Pay special attention to the connectors. In the automotive industry, the connector has become standard PL-259 (per cable) and SO-239 (on the body of the radio), often called simply "American". For higher frequencies (VHF/UHF) connectors are used N-type, which provide better matching and tightness.
β οΈ Attention: When soldering the PL-259 connector, do not overheat the cable. The dielectric insulation may melt, which will change the characteristic impedance at the soldering point and create a reflected signal. Use low temperature solder and flux for radio wiring.
βοΈ Check before installing the antenna
Typical errors during installation and operation
Even the most expensive cable will not work correctly if you make mistakes when laying it. One of the most common problems is geometry violation. Coaxial cable it's impossible crumple, bend at an acute angle or stretch. At the bend point, the center conductor moves relative to the braid, which causes a mismatch.
The second error is poor contact in the connectors. Oxidation of contacts or poor-quality soldering introduces additional losses. In automotive environments where vibration and humidity are present, this causes communication to drop out intermittently. Always use heat shrink or special caps to protect joints.

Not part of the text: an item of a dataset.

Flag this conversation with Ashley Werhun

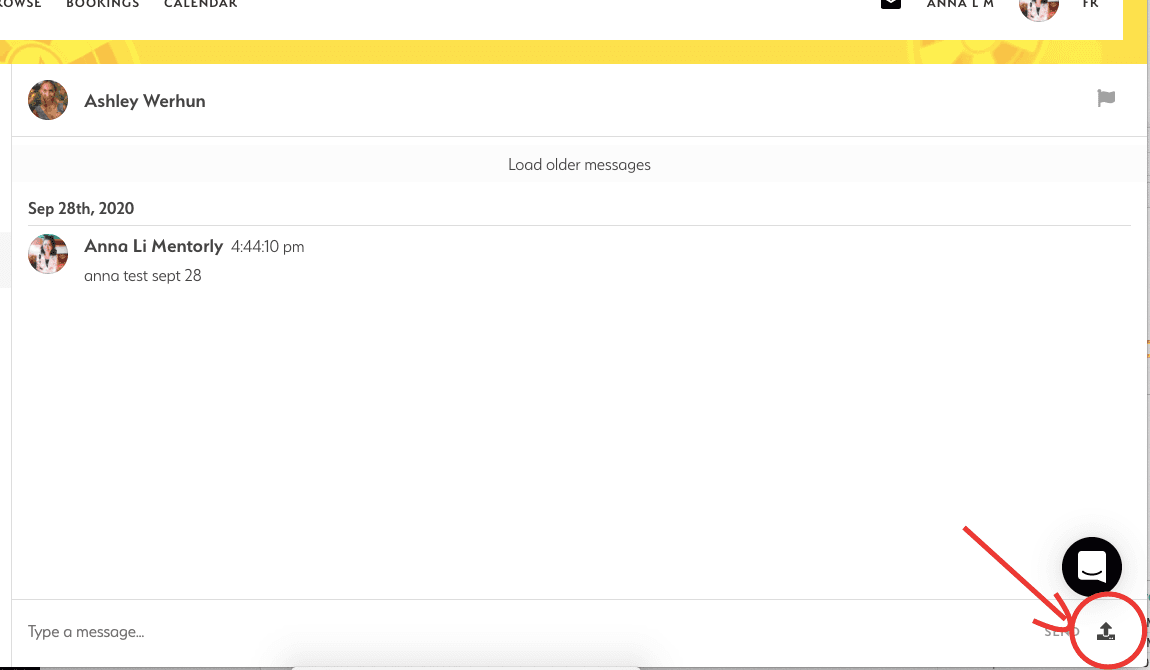pyautogui.click(x=1106, y=98)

The third mistake is laying the cable near sources of strong interference. The car wiring is full of impulse noise from the generator, ignition system and control units. By running the antenna cable along the main wiring harness, you are guaranteed to get noise in the speakers. Try to keep your distance or cross the standard wiring at a right angle.
β οΈ Attention: Never use regular twisting to extend the antenna cable. Twisting disrupts the wave impedance and turns the connection point into a source of interference and losses. Use only special connectors (feeders) or soldering while maintaining geometry.
Frequently asked questions (FAQ)
Can a TV cable be used for a car radio?
Technically, you can connect, but you shouldnβt do it. The television cable has a resistance of 75 ohms, and the walkie-talkie and antenna have a resistance of 50 ohms. This mismatch will cause some of the power to be reflected back into the radio (high SWR), which can damage the transmitter output stage and reduce communication range.
How to properly strip a coaxial cable for soldering?
You need to carefully remove the outer insulation without damaging the braid. Then the braid is turned back (βshaggyβ) and the dielectric is removed from the central core. It is important not to damage the central core itself or make cuts on it, since this place will become a breaking point.
Does cable length affect reception quality?
Yes, it does. Any cable has attenuation, which increases with the length and frequency of the signal. For the FM range (60-100 MHz), losses over 5 meters of high-quality cable will be invisible. For the ranges of 400 MHz and higher (LPD, PMR), each meter of cable βeatsβ part of the useful signal.
What is SWR and why is it important when choosing a cable?
SWR (Standing Wave Ratio) is a measure of the matching between the antenna, cable and transmitter. The ideal SWR is 1. If the cable is selected incorrectly (for example, 75 Ohms instead of 50 Ohms) or the antenna is not tuned, the SWR increases. A high SWR (>2) means that a significant part of the power is not radiated, but heats the transmitter, which is dangerous for electronics.